STF dá 30 dias sobre impasse entre indígenas e ribeirinhos em Roraima
O Supremo Tribunal Federal (STF) estabeleceu prazo final de 30 dias para que a União conclua medidas relacionadas ao impasse entre indígenas e ribeirinhos em Roraima, envolvendo a terra indígena Waimiri-Atroari, localizada na região do Baixo Rio Branco.
A decisão foi proferida nesta sexta-feira (13) pelo ministro Flávio Dino, relator da Ação Cível Originária (ACO) 1165.
Relatório da terra indígena deve ser finalizado
O ministro determinou que a Advocacia-Geral da União (AGU) e a Fundação Nacional dos Povos Indígenas (Funai) concluam o Relatório Circunstanciado de Identificação e Delimitação (RCID) da terra indígena Waimiri-Atroari.

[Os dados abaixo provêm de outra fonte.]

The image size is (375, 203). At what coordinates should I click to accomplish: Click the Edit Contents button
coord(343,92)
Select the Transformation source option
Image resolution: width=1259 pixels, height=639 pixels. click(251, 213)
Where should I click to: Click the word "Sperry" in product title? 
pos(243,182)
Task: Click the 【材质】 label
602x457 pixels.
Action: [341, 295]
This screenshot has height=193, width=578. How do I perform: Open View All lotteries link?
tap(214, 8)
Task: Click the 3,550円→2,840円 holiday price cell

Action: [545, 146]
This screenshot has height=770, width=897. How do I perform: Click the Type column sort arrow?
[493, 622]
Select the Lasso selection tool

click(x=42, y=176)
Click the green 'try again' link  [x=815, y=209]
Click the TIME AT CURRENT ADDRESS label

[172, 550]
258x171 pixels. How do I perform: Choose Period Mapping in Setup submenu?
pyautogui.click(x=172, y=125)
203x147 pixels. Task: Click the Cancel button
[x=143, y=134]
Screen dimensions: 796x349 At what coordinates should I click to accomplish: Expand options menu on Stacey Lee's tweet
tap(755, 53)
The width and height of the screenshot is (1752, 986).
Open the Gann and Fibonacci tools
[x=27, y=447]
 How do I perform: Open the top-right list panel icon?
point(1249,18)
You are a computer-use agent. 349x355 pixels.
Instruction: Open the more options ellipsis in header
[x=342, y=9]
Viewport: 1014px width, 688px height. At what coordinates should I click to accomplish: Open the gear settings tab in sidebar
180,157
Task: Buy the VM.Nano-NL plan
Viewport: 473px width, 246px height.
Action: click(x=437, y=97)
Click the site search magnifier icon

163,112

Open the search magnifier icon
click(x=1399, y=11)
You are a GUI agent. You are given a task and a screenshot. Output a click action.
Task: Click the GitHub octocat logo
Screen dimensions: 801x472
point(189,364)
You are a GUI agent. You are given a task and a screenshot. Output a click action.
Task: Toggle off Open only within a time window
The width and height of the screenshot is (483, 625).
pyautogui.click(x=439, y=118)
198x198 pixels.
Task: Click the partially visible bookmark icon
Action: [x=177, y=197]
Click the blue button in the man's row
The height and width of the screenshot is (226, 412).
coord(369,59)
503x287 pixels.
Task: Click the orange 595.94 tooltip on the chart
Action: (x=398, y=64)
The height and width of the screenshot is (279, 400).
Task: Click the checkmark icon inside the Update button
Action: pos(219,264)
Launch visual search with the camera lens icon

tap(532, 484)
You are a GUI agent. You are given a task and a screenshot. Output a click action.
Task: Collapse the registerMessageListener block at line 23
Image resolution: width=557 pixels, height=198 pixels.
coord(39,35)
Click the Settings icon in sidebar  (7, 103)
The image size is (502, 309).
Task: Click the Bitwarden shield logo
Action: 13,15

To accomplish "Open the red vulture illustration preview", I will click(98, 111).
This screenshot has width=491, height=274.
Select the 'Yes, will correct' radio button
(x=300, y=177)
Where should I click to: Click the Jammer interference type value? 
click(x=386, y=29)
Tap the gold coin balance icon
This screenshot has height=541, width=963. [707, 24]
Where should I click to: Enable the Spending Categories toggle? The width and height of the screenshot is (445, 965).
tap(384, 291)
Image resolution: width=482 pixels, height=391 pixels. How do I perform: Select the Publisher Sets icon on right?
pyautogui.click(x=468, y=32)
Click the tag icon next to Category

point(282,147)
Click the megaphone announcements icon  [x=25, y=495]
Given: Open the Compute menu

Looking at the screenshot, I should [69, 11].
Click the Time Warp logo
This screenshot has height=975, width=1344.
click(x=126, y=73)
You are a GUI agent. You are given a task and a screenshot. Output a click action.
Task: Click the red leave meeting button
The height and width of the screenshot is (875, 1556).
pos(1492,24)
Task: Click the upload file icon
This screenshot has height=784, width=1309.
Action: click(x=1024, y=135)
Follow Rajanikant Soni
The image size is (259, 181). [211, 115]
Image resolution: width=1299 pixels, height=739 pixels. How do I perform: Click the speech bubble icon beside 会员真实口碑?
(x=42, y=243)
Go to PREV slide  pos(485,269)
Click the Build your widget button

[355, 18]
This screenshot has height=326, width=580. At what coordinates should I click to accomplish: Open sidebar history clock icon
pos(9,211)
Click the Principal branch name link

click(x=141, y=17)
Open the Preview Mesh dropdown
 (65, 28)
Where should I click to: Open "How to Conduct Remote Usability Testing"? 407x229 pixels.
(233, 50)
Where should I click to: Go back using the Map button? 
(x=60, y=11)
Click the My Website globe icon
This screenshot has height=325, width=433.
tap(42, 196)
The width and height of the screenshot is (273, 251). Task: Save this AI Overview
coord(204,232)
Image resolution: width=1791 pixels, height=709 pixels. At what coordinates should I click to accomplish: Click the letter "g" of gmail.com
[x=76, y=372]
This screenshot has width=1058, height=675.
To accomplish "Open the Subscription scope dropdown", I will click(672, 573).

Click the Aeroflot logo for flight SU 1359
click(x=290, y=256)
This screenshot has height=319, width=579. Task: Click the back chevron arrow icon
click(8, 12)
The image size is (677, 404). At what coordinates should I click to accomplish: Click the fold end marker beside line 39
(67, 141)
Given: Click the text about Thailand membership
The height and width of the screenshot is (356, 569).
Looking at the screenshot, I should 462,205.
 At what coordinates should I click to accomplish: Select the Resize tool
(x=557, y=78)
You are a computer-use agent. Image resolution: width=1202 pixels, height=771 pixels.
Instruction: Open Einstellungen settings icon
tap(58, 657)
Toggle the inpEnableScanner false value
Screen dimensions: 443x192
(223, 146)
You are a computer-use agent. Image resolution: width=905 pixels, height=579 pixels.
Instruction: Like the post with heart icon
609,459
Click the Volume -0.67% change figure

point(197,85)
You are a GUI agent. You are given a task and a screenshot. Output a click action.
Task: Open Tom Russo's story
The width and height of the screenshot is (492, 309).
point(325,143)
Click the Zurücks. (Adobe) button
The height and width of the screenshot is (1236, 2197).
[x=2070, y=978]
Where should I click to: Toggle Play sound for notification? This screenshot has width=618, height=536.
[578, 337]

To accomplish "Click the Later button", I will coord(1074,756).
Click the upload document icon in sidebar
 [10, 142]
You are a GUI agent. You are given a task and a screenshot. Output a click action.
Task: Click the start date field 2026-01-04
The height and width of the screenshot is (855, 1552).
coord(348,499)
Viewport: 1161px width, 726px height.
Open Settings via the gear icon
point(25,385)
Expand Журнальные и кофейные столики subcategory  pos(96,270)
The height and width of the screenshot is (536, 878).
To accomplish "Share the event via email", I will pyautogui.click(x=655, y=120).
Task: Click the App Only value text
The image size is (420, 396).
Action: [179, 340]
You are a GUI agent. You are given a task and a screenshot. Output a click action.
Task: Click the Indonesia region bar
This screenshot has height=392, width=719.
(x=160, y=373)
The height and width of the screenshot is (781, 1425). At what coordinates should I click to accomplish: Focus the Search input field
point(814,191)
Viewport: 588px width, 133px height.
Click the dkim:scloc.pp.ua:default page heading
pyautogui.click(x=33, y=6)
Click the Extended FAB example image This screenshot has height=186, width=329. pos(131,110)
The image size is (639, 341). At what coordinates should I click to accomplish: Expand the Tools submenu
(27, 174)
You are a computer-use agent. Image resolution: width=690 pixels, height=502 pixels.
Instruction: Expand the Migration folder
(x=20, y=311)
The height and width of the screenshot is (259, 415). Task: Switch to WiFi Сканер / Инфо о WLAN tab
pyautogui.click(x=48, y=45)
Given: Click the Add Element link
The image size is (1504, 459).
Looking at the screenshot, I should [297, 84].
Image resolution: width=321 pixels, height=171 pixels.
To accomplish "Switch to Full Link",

Além disso, os órgãos federais deverão avançar nas providências relativas ao acordo de uso compartilhado da área em disputa.
O caso envolve um impasse entre indígenas e ribeirinhos em Roraima sobre a utilização e circulação em trechos dos rios Jauaperi e Macucuaú.
Entenda o conflito judicial
A ação foi movida pelo Estado de Roraima contra a Funai e representantes do povo indígena. O governo estadual argumenta que barreiras flutuantes instaladas pela comunidade indígena estariam fora dos limites da área oficialmente demarcada.
Segundo o Estado, essas estruturas estariam restringindo o trânsito de pessoas e mercadorias, afetando principalmente comunidades ribeirinhas que vivem na região sul de Roraima.
O processo tramita no STF justamente por envolver conflito federativo e questões constitucionais relacionadas a terras indígenas.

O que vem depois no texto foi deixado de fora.